───── Texto de leitura

APONTAMENTOS DE LEITURA (16.10.2009)

Quando eu passei a comprar livros sistematicamente, no começo dos anos 80, além das livrarias e dos sebos, havia o Círculo do Livro.  Foi através dele que tive minha primeira experiência com UM CÃNTICO PARA LEIBOWITZ, de Walter M. Miller Jr (1923-1996). A capa da edição do Círculo  é a imediatamente acima, breguinha de doer. A obra, porém, foi um impacto e um  deslumbramento que se repetem agora que estou me ocupando dela  devido ao cinqüentenário do seu lançamento em livro (a publicação original ocorreu num magazine de ficção científica, uns quatro anos antes, em forma de três novelas; creio que a última publicação no Brasil foi pela Melhoramentos, na mesma ótima tradução de Maria da Glória de Souza Reis, embora também com uma capa horrível).

UM CÂNTICO PARA LEIBOWITZ  é tão bom quanto Fundação, de Isaac Asimov (com o qual tem pontos de contato, embora seja melhor escrito; não melhor romance ou realização ficcional, apenas melhor escrito; outro livro com o qual ele apresenta afinidades temáticas é O jogo das contas de vidro, de Hermann Hesse) ou Solaris, de Stanislaw Lem.

Apesar do título elegíaco e do próprio tema apocalíptico, o livro é extremamente bem-humorado: Miller se vale, de forma muito inspirada, do imaginário católico (e da terminologia católica) para nos apresentar um futuro pós-devastação pela guerra nuclear, no qualo Ordens monásticas  procuram preservar os fragmentos da cultura e de conhecimento, pois as gerações que sobreviveram ao desastre optaram por uma drástica Simplificação, ou seja, a martirização de todos os sábios, intelectuais, eruditos e letrados que, de forma ativa ou não, colaboraramm para que a civilização chegasse àquele estágio. Quase todo o nosso arsenal cultural  foi destruído, e só a pertinácia de alguns monges permitiu que sobrasse algum vestígio.

──────────
───── Dados

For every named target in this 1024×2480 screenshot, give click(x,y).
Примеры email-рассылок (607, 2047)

──────────
───── Dados

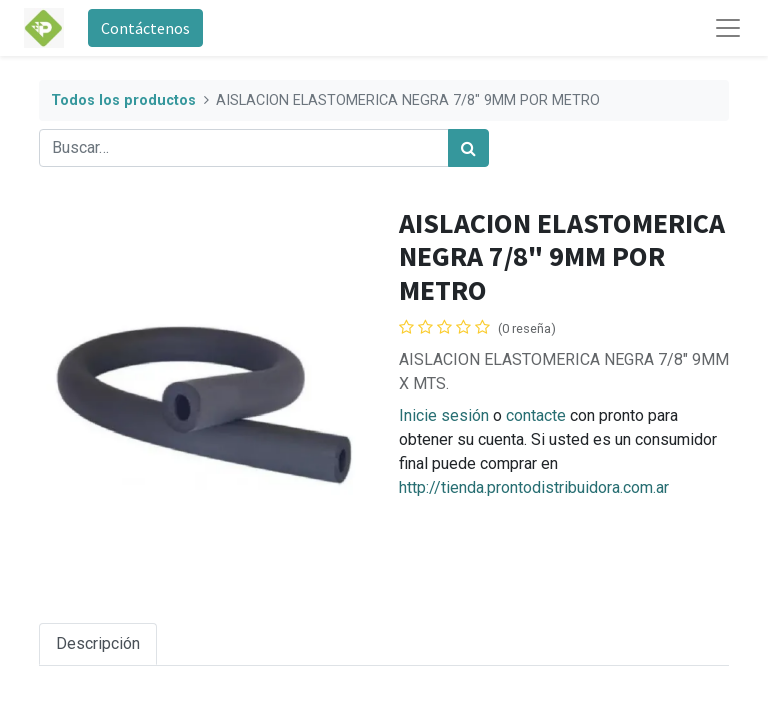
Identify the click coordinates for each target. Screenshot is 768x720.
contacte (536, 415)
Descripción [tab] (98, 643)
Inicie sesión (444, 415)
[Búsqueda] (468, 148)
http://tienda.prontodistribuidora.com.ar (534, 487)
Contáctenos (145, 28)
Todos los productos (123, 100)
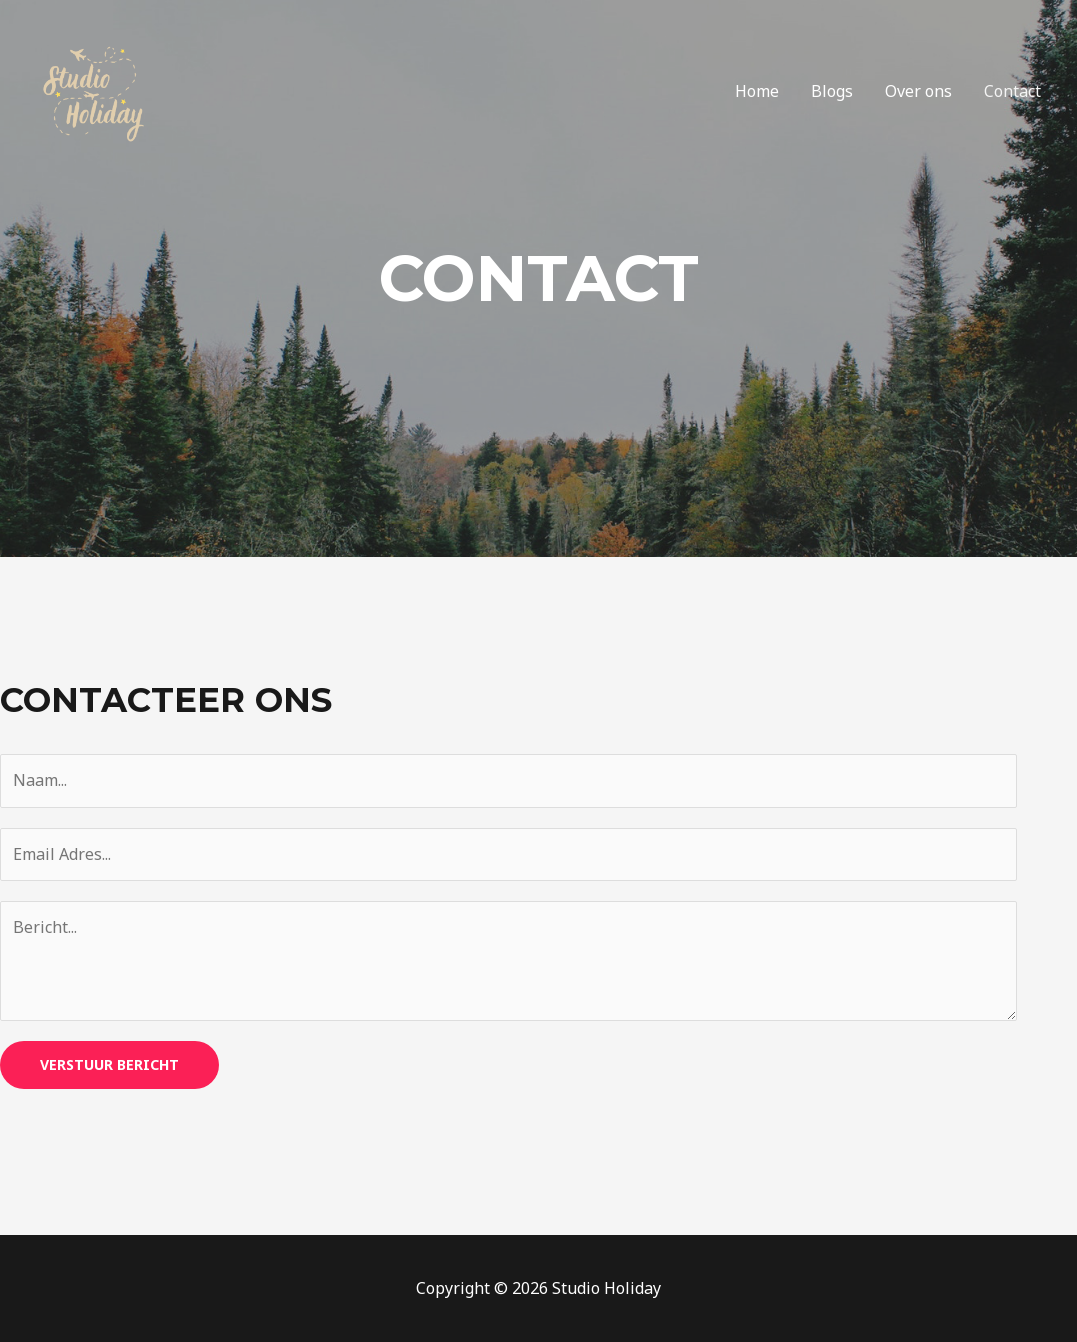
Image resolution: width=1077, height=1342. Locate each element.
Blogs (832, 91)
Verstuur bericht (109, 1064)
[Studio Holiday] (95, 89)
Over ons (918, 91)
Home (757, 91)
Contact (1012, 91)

──────────

# Enunciado A:
No texto sobre Um cântico para Leibowitz, qual é o motivo dado para que as ordens monásticas procurem preservar os fragmentos da cultura e do conhecimento?
# Enunciado B:
Reescreva o trecho do texto sobre Um cântico para Leibowitz que começa nas palavras "UM CÂNTICO PARA" e vai até "de Stanislaw Lem.", substituindo "Fundação" por "O fim da eternidade".
# Enunciado C:
Responda com base no texto sobre Um cântico para Leibowitz:
(i) Em que época o autor passou a comprar livros sistematicamente?
(ii) Quem fez a tradução do livro?
(iii) De que imaginário Miller se vale para apresentar o futuro pós-devastação?

# Resultado final A:
As gerações que sobreviveram ao desastre optaram por uma drástica Simplificação, isto é, a martirização de todos os sábios, intelectuais, eruditos e letrados que, de forma ativa ou não, contribuíram para que a civilização chegasse àquele estágio.

# Resultado final B:
UM CÂNTICO PARA LEIBOWITZ  é tão bom quanto O fim da eternidade, de Isaac Asimov (com o qual tem pontos de contato, embora seja melhor escrito; não melhor romance ou realização ficcional, apenas melhor escrito; outro livro com o qual ele apresenta afinidades temáticas é O jogo das contas de vidro, de Hermann Hesse) ou Solaris, de Stanislaw Lem.

# Resultado final C:
(i) No começo dos anos 80.
(ii) Maria da Glória de Souza Reis.
(iii) Do imaginário católico.